Verbs thread references, not data
Once data is a pathspec, the verbs hand off to each other by passing references
— pathspecs, card_paths, experiment-ids — never the data. A verb that
writes (like features) produces a new data object with its own
pathspec, and that pathspec becomes the --dataset for the next verb.
# Build engineered features into a NEW data object; --from drops eda-flagged leakage columns.
loom features --dataset IngestDataset/123 --target target --from EdaFlow/7 # -> FeaturesFlow/9
# The new FeaturesFlow/9 pathspec is the --dataset for every downstream verb.
loom validate --dataset FeaturesFlow/9 --target target
# Promotion asserts the upstream validate VERDICT by reference — never by re-reading data.
loom deploy --validate ValidateFlow/12 --apply
This is how the lifecycle composes: a features data object feeds
pipeline / validate; a validate VERDICT==PASS is
what deploy asserts before it will promote (a sub-threshold validate
BLOCKS deploy).
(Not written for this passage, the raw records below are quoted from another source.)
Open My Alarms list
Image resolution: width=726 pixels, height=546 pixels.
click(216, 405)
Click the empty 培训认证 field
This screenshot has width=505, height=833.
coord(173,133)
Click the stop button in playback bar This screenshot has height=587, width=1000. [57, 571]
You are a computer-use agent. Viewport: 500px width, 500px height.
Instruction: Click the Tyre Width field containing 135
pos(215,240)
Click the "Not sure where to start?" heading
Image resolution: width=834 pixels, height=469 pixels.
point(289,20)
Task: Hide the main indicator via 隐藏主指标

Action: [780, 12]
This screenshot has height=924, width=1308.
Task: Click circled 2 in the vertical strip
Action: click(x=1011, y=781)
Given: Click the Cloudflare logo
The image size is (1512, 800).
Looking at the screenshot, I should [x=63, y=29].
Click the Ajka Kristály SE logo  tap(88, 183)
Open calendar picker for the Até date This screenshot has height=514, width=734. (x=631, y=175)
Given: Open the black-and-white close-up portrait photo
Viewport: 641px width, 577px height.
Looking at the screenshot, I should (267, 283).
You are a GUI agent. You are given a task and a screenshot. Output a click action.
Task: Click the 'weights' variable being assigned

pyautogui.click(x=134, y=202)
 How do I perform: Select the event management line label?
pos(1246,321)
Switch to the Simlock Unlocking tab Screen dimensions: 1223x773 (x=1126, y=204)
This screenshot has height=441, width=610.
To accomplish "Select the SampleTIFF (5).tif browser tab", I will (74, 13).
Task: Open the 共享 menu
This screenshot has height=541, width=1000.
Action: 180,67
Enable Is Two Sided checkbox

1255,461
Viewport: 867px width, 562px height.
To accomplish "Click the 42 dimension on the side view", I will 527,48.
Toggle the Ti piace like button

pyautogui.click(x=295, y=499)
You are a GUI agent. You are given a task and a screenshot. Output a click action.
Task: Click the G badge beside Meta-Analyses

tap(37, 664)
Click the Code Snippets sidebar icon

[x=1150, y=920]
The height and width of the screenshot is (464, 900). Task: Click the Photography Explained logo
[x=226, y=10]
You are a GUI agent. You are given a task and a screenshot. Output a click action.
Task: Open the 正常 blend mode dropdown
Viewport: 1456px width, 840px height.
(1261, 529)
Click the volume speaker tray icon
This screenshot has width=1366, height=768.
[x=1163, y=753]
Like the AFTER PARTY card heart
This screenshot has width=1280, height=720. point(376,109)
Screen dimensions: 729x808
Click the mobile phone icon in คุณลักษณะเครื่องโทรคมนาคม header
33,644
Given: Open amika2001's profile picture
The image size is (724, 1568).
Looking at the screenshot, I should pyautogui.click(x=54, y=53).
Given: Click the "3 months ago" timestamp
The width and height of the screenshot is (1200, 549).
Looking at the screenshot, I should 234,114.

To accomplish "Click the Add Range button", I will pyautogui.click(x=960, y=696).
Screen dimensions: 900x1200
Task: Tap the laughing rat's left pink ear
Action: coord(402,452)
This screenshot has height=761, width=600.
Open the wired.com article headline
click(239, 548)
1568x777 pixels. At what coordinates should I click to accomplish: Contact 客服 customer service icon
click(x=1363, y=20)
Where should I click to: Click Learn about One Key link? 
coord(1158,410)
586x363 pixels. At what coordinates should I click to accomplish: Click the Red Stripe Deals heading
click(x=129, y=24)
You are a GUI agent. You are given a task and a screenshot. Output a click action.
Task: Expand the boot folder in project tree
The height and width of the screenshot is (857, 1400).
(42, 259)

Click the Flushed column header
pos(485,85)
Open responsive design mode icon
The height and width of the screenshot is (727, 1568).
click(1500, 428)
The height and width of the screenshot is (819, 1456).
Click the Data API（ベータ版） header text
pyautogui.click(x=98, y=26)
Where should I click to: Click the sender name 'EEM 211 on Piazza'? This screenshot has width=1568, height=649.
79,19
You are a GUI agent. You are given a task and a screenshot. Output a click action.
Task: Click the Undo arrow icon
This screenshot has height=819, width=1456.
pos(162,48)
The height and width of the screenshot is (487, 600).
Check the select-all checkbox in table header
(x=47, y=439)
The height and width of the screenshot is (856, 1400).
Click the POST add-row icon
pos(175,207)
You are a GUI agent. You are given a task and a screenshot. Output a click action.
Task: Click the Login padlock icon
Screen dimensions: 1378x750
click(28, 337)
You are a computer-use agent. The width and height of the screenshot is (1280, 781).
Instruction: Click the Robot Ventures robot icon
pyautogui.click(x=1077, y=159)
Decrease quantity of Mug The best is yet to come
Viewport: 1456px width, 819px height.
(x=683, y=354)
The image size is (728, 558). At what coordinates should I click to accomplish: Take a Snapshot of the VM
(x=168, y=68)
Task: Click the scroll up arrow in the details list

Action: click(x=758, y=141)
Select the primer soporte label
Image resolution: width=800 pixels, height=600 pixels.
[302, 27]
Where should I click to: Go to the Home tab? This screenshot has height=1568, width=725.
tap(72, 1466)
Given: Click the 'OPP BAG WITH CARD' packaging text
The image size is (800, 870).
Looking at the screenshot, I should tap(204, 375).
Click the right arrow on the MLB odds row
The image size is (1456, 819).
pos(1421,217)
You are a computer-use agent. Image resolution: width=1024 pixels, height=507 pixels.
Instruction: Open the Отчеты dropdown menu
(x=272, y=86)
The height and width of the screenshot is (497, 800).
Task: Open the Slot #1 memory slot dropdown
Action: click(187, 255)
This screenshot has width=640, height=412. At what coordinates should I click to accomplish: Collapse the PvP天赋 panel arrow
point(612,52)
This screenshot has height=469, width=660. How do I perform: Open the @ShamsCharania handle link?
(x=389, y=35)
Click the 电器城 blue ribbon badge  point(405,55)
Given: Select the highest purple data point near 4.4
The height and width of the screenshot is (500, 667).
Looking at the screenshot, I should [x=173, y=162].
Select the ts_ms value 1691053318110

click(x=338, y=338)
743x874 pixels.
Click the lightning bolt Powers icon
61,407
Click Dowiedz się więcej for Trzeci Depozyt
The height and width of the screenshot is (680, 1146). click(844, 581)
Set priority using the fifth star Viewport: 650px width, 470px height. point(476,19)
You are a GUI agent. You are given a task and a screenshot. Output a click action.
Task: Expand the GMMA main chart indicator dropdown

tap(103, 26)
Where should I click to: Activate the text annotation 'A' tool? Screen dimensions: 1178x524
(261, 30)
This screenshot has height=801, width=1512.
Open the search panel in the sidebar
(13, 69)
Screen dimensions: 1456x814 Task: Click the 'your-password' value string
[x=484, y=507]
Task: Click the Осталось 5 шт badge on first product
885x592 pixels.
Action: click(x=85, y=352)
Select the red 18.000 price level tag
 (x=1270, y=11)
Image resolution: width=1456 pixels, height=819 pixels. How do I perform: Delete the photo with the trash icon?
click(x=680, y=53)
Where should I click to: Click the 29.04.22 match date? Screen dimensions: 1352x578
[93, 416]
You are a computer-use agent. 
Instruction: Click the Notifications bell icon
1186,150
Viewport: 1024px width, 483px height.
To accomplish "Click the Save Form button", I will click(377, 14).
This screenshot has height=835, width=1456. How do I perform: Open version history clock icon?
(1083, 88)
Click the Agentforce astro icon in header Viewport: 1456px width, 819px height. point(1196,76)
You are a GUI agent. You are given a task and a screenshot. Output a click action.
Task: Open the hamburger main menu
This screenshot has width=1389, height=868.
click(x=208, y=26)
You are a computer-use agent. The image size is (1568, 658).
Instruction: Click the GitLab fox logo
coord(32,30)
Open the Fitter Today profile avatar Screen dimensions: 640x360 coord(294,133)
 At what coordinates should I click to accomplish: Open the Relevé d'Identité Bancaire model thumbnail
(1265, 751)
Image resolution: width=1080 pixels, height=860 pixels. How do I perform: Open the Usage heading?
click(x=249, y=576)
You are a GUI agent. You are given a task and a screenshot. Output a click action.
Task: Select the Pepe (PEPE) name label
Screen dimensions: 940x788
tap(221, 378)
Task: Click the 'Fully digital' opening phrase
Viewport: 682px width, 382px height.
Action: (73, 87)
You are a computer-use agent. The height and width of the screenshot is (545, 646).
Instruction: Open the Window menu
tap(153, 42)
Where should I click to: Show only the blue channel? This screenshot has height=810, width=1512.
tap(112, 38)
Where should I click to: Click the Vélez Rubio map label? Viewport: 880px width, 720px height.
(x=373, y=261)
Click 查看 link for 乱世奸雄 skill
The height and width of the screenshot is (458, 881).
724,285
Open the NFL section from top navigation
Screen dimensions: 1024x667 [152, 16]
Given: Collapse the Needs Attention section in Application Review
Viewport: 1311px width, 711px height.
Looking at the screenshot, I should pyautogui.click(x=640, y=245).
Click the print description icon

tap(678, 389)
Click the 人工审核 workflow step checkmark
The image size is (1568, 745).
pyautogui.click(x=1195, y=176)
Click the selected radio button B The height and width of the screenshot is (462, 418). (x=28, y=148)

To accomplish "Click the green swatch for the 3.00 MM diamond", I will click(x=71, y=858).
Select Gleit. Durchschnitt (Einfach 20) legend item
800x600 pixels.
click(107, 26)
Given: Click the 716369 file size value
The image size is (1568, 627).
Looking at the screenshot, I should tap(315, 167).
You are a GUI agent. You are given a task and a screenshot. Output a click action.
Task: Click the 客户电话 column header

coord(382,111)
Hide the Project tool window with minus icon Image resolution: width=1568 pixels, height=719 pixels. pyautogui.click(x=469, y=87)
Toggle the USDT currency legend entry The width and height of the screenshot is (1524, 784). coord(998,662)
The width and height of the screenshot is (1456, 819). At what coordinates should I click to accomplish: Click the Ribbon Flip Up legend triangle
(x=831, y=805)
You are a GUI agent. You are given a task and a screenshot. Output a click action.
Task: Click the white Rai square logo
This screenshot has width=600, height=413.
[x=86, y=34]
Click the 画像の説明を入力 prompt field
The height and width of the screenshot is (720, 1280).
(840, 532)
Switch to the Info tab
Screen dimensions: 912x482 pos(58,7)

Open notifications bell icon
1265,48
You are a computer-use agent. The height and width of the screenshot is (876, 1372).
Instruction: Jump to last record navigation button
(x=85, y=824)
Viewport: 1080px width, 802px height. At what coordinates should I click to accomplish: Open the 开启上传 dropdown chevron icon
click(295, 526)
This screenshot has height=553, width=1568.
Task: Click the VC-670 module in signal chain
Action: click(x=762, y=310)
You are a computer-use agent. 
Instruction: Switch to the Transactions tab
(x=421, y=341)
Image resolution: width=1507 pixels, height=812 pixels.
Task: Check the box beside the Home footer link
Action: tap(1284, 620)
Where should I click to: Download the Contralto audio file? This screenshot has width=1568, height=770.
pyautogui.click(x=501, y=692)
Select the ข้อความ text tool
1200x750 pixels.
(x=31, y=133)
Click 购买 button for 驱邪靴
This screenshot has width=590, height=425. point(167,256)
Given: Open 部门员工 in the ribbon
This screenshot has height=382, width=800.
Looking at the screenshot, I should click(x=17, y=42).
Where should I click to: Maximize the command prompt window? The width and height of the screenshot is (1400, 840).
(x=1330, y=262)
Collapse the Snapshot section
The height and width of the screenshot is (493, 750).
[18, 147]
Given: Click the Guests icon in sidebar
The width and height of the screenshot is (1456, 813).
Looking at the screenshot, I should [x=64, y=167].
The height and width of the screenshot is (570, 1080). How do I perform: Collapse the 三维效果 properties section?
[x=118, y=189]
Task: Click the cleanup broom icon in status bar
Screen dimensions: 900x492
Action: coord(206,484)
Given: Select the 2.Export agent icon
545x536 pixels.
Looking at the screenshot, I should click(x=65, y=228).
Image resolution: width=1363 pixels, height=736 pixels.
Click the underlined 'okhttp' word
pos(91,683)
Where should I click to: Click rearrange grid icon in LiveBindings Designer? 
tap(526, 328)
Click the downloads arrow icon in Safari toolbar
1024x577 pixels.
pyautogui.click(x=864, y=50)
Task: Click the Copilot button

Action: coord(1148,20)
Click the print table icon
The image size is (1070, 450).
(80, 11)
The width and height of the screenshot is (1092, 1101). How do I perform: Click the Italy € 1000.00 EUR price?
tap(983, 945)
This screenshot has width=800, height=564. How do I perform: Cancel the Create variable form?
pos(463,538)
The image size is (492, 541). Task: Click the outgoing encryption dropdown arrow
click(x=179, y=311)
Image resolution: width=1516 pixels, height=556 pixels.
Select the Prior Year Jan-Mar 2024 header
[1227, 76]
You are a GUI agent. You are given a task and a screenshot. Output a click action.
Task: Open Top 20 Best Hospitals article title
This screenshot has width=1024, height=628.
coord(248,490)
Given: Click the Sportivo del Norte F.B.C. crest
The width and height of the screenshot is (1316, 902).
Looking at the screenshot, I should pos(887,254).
The check happens on the reference and the typed summary, not on the
bytes.
| You pass | What it is | Example |
|---|---|---|
--dataset | a Metaflow data-object pathspec | IngestDataset/123, FeaturesFlow/9 |
--run / --solution | a run pathspec (a candidate / flow run) | EvalCandidate/42 |
--validate | a validate run whose VERDICT gates deploy | ValidateFlow/12 |
--from | an upstream run to compose on (e.g. drop leakage cols) | EdaFlow/7 |
--experiment | a grouping id for report/lineage | loom-abc123 |
The privacy line: bulk data never reaches the LLM
The most load-bearing consequence of the data model is a privacy line: your bulk data never reaches the LLM. Datasets and transactions live as Metaflow data objects in your datastore/perimeter; candidate code processes them there. The model only ever sees small derived context — schema, a preview, code, metrics — never raw rows, never keys.
- The CLI's discipline mirrors this. Verbs operate on datasets / runs / pathspecs; nothing dumps, moves, or pastes raw data through the agent. You thread references between verbs and summarize outcomes in prose, keeping the structured JSON for machine checks.
- Telemetry keeps the same posture. Content is redacted by default to
<REDACTED:kind>— only schema/preview/metrics enter the corpus, never raw rows, never keys. - The small derived prompts do go to a third-party LLM (that's true of using any model at all); the data itself does not.
Keep it that way with prompt hygiene: don't paste large data or log blobs into
context. If fetched material is data to model, bring it in via loom ingest — a
Metaflow data object — never by streaming it through chat.
Local vs. Metaflow input
Loom has two execution paths, and they differ only in how the input is named — both converge on
the same ./input workspace shape so a solution reads it identically.
--mlops local | --mlops metaflow (default) | |
|---|---|---|
| Input | a local --data directory | a Metaflow data object (--dataset <pathspec> from loom ingest) |
| Data | local | a Metaflow artifact; the datastore (local or S3/minio) stays in your perimeter, opaque to Loom |
| Covers | the loom run search only | the whole lifecycle (eda, features, validate, deploy, …) |
The local path is the on-ramp for a quick "does it work" with no datastore. The
lifecycle verbs need --mlops metaflow — they run versioned flows, and
each candidate becomes a real Metaflow run rather than an in-process one. The
dataset_ref pathspec is the through-line either way.
The same IngestDataset seam is reused for durable corpus scale:
loom telemetry export --to-dataset loom-ds-1 ingests the trajectory corpus through the
identical boundary, so it becomes a versioned, lossless Metaflow data object with its own pathspec
— one ingest door, used everywhere data enters.